The president signed a short-term spending bill Friday that ended an hours-long partial government shutdown. Government funding lapsed at midnight after Congress failed to pass a spending bill, and many lawmakers blamed Sen. Rand Paul, R-Ky., for holding up the vote.

The Senate eventually passed the short-term bill, which also suspends the debt ceiling for one year, just before 2 a.m. Friday. The House followed around 5:30 a.m.

The spending bill funds the government through March 23 and included an outline of a two-year bipartisan budget deal unveiled by Senate leaders earlier this week. That deal boosts spending for defense and nondefense programs by $300 billion over two years.

Conservatives in the House and Senate, including Paul, have objected to the budget deal, calling it fiscally irresponsible.

But Trump and his top administration officials, including Defense Secretary Jim Mattis, have been urging Republicans to back the plan because of the increased funding for the military.

“Without more Republicans in Congress, we were forced to increase spending on things we do not like or want in order to finally, after many years of depletion, take care of our Military.

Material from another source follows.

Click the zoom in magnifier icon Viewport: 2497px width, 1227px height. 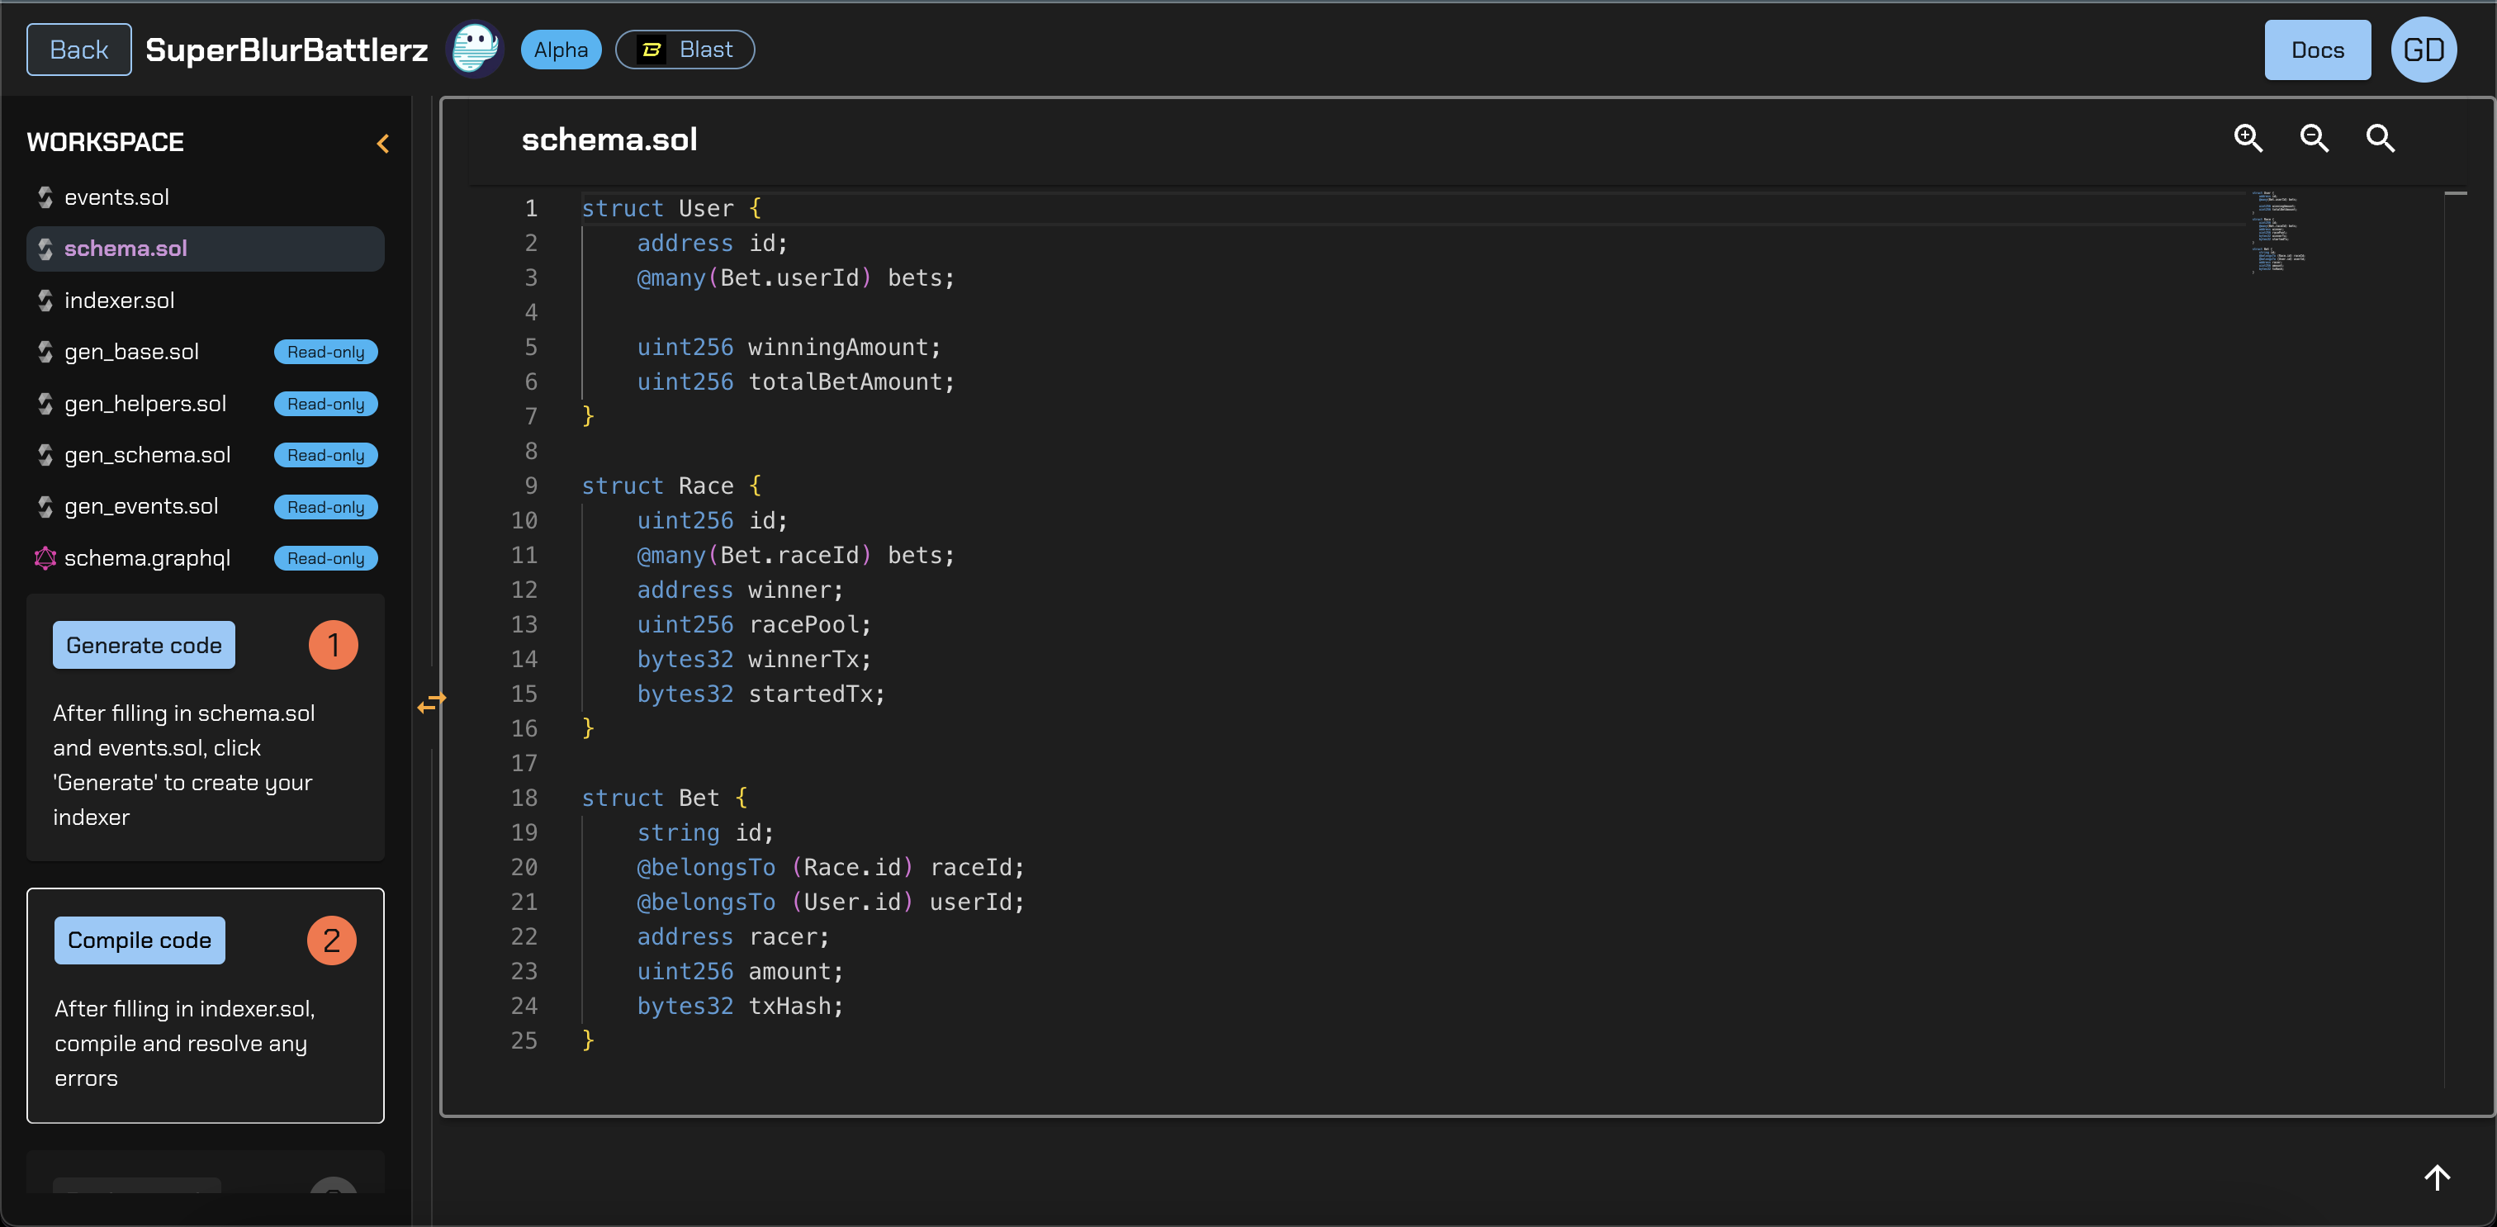(x=2248, y=139)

Sadly, we needed some Dem votes for passage. Must elect more Republicans in 2018 Election!” Trump tweeted earlier Friday.

Some Democrats, meanwhile, opposed the short-term spending deal passed in the early morning hours because it didn’t include a plan to address recipients of the Deferred Action for Childhood Arrivals program.

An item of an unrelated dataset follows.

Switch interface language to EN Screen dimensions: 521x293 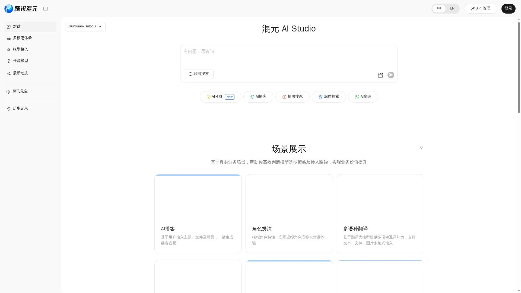pos(452,8)
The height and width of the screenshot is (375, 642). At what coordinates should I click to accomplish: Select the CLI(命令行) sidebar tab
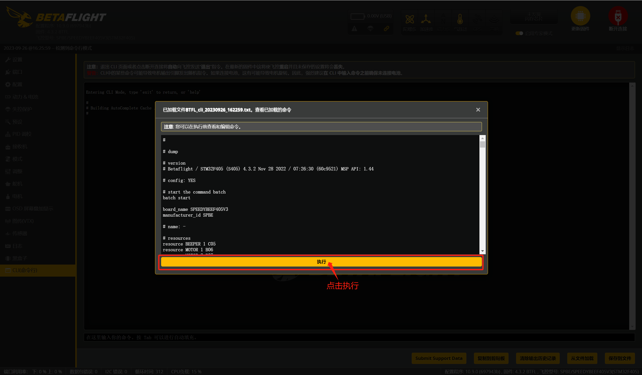pos(25,270)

Trump announced in September the DACA program would be rescinded, and set a six-month deadline for Congress to come up with a legislative fix for Dreamers, the name given to those brought to the U.S. illegally as children.

Democrats now fear they have little leverage to push their Republican counterparts to bring a bill addressing DACA before Congress now that the framework of the two-year budget deal has passed.

Trump, meanwhile, indicated Friday he is shifting his attention to negotiating an immigration deal.

Republicans and Democrats on Capitol Hill have been meeting for weeks to work on an immigration proposal.

The White House unveiled Trump’s framework for such a proposal late last month. The proposal provides a pathway to citizenship for 1.8 million individuals. It also calls for $25 billion for the president’s border wall and other border security measures, ends the visa lottery program and curbs chain migration.